_Stated problem_
Render the records below as a JSON list of strings, with one string per line and blank lines left out.

****************

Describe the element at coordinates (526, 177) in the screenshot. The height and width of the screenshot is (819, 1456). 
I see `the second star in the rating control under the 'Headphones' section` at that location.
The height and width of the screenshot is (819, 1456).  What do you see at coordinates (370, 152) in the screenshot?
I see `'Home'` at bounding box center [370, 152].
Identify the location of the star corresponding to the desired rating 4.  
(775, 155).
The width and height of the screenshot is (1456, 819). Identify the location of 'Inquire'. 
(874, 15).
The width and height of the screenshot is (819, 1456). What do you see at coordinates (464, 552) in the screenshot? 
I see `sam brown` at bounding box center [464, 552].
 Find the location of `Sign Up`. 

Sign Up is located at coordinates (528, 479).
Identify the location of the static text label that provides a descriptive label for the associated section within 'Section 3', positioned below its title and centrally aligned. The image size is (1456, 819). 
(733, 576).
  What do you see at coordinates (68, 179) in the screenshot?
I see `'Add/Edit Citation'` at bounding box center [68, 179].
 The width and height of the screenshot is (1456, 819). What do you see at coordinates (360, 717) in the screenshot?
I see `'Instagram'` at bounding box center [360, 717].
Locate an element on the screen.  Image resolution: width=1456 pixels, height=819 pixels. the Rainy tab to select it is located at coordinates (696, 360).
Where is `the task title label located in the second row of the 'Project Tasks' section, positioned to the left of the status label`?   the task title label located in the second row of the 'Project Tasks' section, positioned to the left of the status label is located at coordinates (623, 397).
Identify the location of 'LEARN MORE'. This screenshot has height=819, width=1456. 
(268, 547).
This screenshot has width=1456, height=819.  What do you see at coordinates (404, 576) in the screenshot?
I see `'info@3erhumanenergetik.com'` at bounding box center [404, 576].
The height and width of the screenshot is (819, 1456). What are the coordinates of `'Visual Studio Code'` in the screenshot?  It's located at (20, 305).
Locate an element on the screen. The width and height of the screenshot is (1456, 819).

****************

_Full response_
[
  "Describe the element at coordinates (526, 177) in the screenshot. The height and width of the screenshot is (819, 1456). ",
  "I see `the second star in the rating control under the 'Headphones' section` at that location.",
  "The height and width of the screenshot is (819, 1456).  What do you see at coordinates (370, 152) in the screenshot?",
  "I see `'Home'` at bounding box center [370, 152].",
  "Identify the location of the star corresponding to the desired rating 4.  ",
  "(775, 155).",
  "The width and height of the screenshot is (1456, 819). Identify the location of 'Inquire'. ",
  "(874, 15).",
  "The width and height of the screenshot is (819, 1456). What do you see at coordinates (464, 552) in the screenshot? ",
  "I see `sam brown` at bounding box center [464, 552].",
  " Find the location of `Sign Up`. ",
  "Sign Up is located at coordinates (528, 479).",
  "Identify the location of the static text label that provides a descriptive label for the associated section within 'Section 3', positioned below its title and centrally aligned. The image size is (1456, 819). ",
  "(733, 576).",
  "  What do you see at coordinates (68, 179) in the screenshot?",
  "I see `'Add/Edit Citation'` at bounding box center [68, 179].",
  " The width and height of the screenshot is (1456, 819). What do you see at coordinates (360, 717) in the screenshot?",
  "I see `'Instagram'` at bounding box center [360, 717].",
  "Locate an element on the screen.  Image resolution: width=1456 pixels, height=819 pixels. the Rainy tab to select it is located at coordinates (696, 360).",
  "Where is `the task title label located in the second row of the 'Project Tasks' section, positioned to the left of the status label`?   the task title label located in the second row of the 'Project Tasks' section, positioned to the left of the status label is located at coordinates (623, 397).",
  "Identify the location of 'LEARN MORE'. This screenshot has height=819, width=1456. ",
  "(268, 547).",
  "This screenshot has width=1456, height=819.  What do you see at coordinates (404, 576) in the screenshot?",
  "I see `'info@3erhumanenergetik.com'` at bounding box center [404, 576].",
  "The height and width of the screenshot is (819, 1456). What are the coordinates of `'Visual Studio Code'` in the screenshot?  It's located at (20, 305).",
  "Locate an element on the screen. The width and height of the screenshot is (1456, 819)."
]